Should Justice Ruth Bader Ginsburg Retire?

March 17, 2014

Erwin Chemerinsky. Founding dean at the University of California, Irvine School of Law. Taught at Duke and USC. Wrote The Conservative Assault on the Constitution, which offers non-constitutional scholars lucid lessons about federal court actions over the past several years, and how they have further the Right Wing agenda. (Has also written many law books for law students.) Spoke at the Tucson Festival of Books in 2011 or 2012. (Losing track of years means nothing more than “losing track of years.”)

Yesterday, the Los Angeles Times published an op-ed by Dean Chemerinsky titled Much Depends on Ginsburg. In the piece, he argues strongly that Justice Ruth Bader Ginsburg needs to resign at the end of the Supreme Court’s current term in June. He makes the case for Justice Ginsburg resigning by focusing on the fact that with one more vote conservative justices will have the ability to undo bedrock law on issues that include abortion, environmental matters, healthcare, gay marriage, and the death penalty.

Dean Chemerinsky emphasizes his concern—and the concern of many others—that the Democrats may lose control of the Senate in November. It’s not enough, he says, for Justice Ginsburg to leave before the end of President Obama’s term. She needs to go in June, so that President Obama can appoint a new justice whose views she likely shares, more or less, while he has a Senate he controls.

The Supreme Court has been ever more willing to reexamine recent precedents, including cases concerning abortion, campaign finance issues, voting rights, and the Second Amendment. (To be fair and balanced, the Court also reversed itself on sodomy laws, minors and the death penalty, etc.) To the extent by which established precedents are subject to change, however, a justice may be less willing to hang on for personal reasons, and more willing to place politics on the decision tree.

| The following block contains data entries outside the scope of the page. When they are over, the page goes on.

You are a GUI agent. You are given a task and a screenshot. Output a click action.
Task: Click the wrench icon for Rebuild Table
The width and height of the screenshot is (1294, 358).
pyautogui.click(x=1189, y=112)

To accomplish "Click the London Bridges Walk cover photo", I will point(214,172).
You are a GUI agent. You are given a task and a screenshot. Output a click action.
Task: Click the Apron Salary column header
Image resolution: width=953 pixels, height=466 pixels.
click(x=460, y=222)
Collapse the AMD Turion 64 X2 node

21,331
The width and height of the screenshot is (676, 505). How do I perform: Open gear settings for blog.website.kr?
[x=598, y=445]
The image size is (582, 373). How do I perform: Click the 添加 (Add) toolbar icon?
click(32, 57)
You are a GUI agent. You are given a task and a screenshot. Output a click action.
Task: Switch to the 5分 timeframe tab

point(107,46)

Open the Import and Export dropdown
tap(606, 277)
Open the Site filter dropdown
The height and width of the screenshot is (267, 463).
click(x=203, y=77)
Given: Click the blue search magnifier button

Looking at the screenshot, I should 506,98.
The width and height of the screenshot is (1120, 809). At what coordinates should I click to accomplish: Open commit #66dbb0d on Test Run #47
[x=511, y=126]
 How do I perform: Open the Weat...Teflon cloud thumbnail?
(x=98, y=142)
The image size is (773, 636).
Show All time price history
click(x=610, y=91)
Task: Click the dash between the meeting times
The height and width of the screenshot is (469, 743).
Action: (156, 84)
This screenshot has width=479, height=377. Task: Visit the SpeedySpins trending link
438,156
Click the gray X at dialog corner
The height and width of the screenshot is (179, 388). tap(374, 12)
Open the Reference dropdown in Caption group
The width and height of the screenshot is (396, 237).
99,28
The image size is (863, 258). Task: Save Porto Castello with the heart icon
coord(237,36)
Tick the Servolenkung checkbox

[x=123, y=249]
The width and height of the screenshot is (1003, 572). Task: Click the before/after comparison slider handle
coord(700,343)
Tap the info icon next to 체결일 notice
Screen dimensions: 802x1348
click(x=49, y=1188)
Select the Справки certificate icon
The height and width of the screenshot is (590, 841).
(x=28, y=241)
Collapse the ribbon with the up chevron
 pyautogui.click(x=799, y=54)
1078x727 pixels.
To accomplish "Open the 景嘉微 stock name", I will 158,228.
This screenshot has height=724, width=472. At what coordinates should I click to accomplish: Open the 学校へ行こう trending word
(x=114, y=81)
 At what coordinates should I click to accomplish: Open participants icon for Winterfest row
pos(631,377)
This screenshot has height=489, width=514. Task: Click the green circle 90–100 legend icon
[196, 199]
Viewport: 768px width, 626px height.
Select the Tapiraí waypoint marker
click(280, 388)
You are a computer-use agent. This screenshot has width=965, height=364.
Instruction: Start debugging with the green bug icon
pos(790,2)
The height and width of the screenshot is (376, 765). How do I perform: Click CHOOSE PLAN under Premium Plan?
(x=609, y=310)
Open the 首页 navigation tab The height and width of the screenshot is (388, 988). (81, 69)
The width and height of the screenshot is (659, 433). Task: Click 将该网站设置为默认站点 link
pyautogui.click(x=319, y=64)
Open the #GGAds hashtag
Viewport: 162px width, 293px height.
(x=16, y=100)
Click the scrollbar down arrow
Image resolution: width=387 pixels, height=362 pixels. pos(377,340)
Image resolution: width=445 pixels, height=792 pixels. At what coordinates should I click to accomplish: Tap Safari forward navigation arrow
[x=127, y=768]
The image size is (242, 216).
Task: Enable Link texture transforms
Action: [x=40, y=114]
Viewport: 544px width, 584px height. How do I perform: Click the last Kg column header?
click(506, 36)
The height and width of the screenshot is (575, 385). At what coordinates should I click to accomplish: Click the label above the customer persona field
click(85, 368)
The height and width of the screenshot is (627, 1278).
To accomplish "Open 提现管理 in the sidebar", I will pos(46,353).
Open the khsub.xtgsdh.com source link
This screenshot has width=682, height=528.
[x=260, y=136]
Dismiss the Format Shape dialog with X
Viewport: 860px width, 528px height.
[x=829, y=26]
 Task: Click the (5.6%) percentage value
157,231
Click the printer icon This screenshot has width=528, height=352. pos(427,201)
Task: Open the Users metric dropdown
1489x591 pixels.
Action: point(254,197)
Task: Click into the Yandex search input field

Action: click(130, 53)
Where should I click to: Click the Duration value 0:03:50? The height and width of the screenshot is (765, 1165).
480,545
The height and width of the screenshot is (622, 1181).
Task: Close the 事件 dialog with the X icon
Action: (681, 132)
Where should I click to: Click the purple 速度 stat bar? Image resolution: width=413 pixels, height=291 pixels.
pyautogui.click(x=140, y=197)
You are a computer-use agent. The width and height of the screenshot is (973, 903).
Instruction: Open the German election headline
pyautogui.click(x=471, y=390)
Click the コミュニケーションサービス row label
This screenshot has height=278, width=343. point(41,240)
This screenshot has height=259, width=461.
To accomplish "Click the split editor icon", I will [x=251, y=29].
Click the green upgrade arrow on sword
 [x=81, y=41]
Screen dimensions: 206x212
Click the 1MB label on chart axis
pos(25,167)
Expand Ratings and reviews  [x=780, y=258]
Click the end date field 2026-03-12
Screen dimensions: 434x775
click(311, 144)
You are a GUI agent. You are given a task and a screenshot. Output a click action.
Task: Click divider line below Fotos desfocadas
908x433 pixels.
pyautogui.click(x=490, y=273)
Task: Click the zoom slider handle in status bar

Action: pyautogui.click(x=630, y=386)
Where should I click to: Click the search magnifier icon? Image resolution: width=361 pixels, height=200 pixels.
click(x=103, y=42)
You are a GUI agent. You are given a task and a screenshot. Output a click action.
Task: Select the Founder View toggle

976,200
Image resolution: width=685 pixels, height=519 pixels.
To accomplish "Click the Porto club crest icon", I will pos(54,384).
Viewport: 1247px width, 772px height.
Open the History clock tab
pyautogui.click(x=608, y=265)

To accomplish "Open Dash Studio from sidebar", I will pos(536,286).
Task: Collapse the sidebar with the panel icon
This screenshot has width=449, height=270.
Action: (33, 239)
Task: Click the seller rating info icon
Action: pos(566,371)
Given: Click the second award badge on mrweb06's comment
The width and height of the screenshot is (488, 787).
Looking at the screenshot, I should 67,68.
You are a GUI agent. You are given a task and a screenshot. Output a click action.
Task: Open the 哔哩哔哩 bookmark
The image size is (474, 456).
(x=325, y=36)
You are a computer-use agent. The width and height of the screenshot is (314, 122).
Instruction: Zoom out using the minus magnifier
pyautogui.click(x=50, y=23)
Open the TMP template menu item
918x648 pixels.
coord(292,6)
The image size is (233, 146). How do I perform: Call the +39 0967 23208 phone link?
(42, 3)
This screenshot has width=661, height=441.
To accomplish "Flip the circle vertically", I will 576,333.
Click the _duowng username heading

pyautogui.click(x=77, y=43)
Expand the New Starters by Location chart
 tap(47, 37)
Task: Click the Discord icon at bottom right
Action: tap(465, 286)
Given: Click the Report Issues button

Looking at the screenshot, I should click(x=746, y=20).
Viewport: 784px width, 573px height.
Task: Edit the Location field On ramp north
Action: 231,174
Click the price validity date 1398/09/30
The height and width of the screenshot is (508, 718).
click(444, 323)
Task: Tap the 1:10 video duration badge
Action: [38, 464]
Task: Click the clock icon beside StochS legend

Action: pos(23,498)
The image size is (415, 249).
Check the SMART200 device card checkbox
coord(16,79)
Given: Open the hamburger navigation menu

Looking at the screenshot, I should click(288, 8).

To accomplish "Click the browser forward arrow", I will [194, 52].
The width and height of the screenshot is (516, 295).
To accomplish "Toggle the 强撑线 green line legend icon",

Three recent retirements provide some insights into Supreme Court retirements. Justice John Paul Stevens was appointed by President Gerald Ford to replace Justice William O. Douglas (a New Deal Democrat who moved way left over time), who retired as a result of something close to a coup d’état at the Court. His health was very poor and his behavior had become erratic. Still, there is great irony in the fact that President Ford appointed his replacement, as he, as Congressman Gerald Ford, had led the unsuccessful “impeach Justice Douglas” effort. (Justice Douglas may still be angry, almost 35 years after he died.) Even more ironic is the fact that when Justice Stevens retired he was considered the leader of the Court’s liberal wing. Alas, at age 90—having served for longer than every justice other than Justice Douglas and one other, and having retired before President Barack Obama had served for even two years—one cannot argue seriously that Justice Stevens left because of politics.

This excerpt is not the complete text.